__Extracted text__
:::::
CBS adds four newcomers, axes two oldies, rescues Medium
05/20/09 10:12 AM
By ED BARK
Without A Trace and The Unit no longer are in CBS' picture, but Medium and an NCIS spinoff are.
The No. 1 network in total viewers announced its new fall schedule and some midseason entries Wednesday. Three new dramas and a comedy are coming this September while Medium will be compatibly paired with Ghost Whisperer on Friday nights after NBC gave up the ghost. CBS has a track record of profiting at NBC's expense. It picked up JAG after the Peacock dropped it. And you know how that went.
To make room for Medium, CBS canceled its Canadian import, Flashpoint, which had settled in between Ghost Whisperer and Numb3rs. The first-year series Eleventh Hour also was dropped.
Without a Trace, which had a seven-season run, will be supplanted on Tuesday nights at 9 (central) by a new legal drama starring Julianna Margulies. On Sunday nights, The Unit's spot goes to Cold Case which is being moved back an hour. The Unit premiered in March 2006.
CBS also announced that Rules of Engagement again will await a midseason berth. This season's biggest freshman hit, The Mentalist, will be moved from Tuesday's at 8 p.m. to Thursdays at 9 p.m., where it will inherit a lead-in audience from the network's still potent CSI: Crime Scene Investigation before going head-to-head with NBC's The Jay Leno Show.
Here are CBS' four new fall series:
NCIS: Los Angeles (drama) -- The spinoff, introduced this spring, stars Chris O'Donnell and LL Cool J. O'Donnell plays special agent "G" Callen, a "chameleon" who infiltrates the criminal underworld in various guises. Cool J is Navy SEAL Sam Hanna, a veteran of both Afghanistan and Iraq.
The Good Wife (drama) -- Julianna Margulies, best known for her starring role on ER, stars as defense attorney Alicia Florrick. She re-enters the legal profession after her husband is jailed in a public sex and political corruption scandal. Nice. Hubby is played by fellow TV vet Chris Noth (Law & Order, Sex and the City).
Three Rivers (drama) -- Hunky Alex O'Loughlin, cast as a vampire in CBS' short-lived Moonlight, is recast as blood-drawing Dr. Andy Yablonski, an organ transplant surgeon. He heads a team where "every moment counts during dealings with "donor families in their darkest hours."
Accidentally On Purpose (comedy) -- Jenna Elfman, who came to prominence in ABC's Dharma & Greg, returns to prime-time as a newspaper film critic who unexpectedly becomes pregnant during a dalliance with her younger "boy toy." They decide to keep the baby and live together platonically while her boss (played by Grant Show) tries to renew their un-platonic relationship.
:::::
__Dataset entries__
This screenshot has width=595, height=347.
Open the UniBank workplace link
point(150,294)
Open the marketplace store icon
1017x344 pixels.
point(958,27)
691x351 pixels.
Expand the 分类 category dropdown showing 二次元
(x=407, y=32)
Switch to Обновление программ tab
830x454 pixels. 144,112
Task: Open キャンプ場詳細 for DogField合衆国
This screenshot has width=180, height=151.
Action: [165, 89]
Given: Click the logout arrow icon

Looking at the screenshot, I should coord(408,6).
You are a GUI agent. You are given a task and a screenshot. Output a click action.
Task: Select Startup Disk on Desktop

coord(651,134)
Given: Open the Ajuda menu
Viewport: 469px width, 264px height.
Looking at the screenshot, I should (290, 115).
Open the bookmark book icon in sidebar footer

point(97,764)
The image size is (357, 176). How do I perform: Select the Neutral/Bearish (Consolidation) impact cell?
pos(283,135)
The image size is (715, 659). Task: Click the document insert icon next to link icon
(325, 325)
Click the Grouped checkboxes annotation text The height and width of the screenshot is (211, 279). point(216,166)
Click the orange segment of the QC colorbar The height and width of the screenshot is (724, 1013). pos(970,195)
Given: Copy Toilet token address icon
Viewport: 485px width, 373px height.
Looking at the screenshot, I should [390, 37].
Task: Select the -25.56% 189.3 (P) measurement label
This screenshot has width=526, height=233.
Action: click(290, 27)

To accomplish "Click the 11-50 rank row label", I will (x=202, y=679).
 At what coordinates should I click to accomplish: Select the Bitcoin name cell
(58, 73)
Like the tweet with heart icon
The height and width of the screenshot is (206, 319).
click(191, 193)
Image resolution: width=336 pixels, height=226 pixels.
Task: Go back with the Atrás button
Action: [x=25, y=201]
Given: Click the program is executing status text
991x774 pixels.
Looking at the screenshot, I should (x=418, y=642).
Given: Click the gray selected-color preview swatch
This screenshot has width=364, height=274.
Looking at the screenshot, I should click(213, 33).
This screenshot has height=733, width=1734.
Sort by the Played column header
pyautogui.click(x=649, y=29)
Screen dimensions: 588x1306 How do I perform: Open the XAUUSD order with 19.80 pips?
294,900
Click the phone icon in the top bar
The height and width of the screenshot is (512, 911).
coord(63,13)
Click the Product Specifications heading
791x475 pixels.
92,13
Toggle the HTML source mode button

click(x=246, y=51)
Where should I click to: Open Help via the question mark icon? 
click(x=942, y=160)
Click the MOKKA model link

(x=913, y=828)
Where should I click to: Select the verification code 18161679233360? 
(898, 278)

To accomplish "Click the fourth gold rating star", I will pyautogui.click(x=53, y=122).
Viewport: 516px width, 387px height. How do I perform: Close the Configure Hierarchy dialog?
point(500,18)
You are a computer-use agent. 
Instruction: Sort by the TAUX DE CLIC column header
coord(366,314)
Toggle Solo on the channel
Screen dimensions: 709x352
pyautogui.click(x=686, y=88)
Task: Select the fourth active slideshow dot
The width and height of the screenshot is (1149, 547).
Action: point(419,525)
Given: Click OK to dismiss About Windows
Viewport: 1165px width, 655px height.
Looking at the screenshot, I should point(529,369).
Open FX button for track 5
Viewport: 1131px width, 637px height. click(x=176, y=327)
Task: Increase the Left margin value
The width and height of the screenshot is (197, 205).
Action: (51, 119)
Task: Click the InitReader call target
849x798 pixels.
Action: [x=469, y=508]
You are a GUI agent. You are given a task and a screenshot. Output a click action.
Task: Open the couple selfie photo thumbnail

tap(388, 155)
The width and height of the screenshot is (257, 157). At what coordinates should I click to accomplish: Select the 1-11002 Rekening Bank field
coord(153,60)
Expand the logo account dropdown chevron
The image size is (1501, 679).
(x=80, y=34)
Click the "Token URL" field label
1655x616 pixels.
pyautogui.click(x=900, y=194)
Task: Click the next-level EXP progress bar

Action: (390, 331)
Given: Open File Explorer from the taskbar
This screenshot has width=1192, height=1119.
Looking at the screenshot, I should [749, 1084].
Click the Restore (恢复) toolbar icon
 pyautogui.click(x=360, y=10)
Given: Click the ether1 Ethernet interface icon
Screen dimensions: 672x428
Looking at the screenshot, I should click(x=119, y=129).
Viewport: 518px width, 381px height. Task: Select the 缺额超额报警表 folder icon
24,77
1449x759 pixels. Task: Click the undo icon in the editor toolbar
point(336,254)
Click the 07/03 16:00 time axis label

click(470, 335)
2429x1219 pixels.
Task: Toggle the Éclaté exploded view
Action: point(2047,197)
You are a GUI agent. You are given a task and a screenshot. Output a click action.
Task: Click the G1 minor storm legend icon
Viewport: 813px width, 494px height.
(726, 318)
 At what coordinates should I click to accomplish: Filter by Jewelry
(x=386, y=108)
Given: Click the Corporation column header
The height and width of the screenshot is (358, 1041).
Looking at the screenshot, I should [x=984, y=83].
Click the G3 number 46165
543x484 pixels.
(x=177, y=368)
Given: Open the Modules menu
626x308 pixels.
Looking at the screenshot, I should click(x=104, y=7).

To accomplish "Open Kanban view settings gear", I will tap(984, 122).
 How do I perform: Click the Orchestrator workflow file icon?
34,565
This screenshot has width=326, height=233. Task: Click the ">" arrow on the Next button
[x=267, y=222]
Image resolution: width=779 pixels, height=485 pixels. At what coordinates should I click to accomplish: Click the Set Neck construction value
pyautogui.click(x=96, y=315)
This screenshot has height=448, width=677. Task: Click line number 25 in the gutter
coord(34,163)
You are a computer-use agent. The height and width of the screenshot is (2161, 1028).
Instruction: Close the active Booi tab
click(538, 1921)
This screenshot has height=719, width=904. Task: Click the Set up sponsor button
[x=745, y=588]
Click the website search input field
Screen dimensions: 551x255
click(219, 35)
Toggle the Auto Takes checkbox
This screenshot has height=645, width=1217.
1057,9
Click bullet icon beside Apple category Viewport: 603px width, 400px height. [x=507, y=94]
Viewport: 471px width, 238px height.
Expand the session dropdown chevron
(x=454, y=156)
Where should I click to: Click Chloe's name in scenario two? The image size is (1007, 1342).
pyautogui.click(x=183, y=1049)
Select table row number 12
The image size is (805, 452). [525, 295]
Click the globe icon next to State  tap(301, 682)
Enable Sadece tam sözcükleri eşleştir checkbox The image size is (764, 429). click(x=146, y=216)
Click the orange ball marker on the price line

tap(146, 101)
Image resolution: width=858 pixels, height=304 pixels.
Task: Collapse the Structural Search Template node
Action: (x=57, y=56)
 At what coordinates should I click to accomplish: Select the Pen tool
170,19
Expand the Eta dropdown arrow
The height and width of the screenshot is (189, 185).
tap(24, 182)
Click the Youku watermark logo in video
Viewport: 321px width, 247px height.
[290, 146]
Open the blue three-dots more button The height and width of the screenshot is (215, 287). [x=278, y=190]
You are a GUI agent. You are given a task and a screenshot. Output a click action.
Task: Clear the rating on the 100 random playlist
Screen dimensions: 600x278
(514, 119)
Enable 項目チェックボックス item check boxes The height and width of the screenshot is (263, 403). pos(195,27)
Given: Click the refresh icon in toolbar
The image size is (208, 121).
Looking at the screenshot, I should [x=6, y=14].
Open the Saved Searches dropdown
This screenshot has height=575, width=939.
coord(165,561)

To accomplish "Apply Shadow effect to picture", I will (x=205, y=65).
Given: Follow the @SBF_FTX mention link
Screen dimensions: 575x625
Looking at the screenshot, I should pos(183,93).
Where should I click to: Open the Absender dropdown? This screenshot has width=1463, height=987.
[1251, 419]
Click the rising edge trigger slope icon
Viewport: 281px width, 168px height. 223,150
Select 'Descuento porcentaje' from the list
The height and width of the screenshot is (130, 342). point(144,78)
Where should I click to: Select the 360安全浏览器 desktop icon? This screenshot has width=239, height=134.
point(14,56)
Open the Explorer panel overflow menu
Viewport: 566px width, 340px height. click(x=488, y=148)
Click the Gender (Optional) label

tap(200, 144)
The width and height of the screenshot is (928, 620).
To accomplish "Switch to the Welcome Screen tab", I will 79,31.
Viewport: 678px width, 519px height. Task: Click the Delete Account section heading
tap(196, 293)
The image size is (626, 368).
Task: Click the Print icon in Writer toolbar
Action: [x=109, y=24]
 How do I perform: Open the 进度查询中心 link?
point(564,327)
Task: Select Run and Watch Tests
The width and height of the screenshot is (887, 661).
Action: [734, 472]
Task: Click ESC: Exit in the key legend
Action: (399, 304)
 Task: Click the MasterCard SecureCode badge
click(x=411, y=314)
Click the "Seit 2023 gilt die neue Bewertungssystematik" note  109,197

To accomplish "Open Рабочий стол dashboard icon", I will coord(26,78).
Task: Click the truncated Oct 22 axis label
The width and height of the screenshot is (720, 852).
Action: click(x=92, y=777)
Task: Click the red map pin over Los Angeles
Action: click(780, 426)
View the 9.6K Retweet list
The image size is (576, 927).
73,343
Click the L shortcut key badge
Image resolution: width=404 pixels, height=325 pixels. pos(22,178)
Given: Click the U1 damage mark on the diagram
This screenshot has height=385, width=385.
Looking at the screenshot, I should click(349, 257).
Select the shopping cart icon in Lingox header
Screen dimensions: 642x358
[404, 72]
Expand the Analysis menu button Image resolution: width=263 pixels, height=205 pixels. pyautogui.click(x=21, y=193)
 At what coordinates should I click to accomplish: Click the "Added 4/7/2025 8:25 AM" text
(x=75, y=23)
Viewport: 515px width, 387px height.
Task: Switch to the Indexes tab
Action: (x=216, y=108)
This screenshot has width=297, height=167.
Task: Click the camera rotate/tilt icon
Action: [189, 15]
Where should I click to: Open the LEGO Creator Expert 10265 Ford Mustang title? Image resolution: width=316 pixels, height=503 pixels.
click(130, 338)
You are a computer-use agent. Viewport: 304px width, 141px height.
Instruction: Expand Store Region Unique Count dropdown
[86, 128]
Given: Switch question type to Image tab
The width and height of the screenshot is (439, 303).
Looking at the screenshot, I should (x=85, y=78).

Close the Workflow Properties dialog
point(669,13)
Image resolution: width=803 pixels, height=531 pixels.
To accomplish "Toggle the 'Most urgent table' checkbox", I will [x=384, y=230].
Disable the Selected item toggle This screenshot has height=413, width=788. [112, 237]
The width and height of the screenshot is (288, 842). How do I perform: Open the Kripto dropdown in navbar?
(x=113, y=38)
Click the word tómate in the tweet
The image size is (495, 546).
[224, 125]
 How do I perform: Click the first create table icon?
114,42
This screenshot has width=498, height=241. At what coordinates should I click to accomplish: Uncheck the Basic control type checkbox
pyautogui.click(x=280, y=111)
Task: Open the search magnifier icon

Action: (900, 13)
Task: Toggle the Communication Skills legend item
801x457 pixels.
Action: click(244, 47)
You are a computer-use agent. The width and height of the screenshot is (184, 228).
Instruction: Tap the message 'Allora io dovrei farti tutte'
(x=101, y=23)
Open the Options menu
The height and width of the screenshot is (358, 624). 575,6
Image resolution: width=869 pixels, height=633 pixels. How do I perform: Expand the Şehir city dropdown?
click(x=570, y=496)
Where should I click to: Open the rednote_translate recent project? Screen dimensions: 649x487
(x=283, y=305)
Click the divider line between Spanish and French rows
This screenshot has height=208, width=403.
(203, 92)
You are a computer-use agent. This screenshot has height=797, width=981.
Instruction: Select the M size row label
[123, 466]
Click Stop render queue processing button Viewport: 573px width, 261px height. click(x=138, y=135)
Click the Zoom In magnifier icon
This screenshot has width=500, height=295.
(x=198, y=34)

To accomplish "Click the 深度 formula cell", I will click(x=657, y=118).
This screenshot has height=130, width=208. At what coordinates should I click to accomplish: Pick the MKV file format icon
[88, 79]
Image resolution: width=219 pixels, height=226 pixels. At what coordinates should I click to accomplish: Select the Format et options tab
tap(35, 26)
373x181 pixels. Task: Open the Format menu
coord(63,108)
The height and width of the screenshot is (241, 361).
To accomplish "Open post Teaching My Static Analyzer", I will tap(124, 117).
:::::
__Exercise set__
A. From the CBS schedule article, reproduce the passage from "Three Rivers (drama)" up to and including "their un-platonic relationship." word for word.
B. Answer these questions using the CBS schedule article:
(i) How many seasons did Without a Trace run?
(ii) To what day and time will The Mentalist be moved?
(iii) Who plays the husband in The Good Wife?

__Answers by item__
A.
Three Rivers (drama) -- Hunky Alex O'Loughlin, cast as a vampire in CBS' short-lived Moonlight, is recast as blood-drawing Dr. Andy Yablonski, an organ transplant surgeon. He heads a team where "every moment counts during dealings with "donor families in their darkest hours."
Accidentally On Purpose (comedy) -- Jenna Elfman, who came to prominence in ABC's Dharma & Greg, returns to prime-time as a newspaper film critic who unexpectedly becomes pregnant during a dalliance with her younger "boy toy." They decide to keep the baby and live together platonically while her boss (played by Grant Show) tries to renew their un-platonic relationship.

B.
(i) Seven seasons.
(ii) Thursdays at 9 p.m.
(iii) Chris Noth.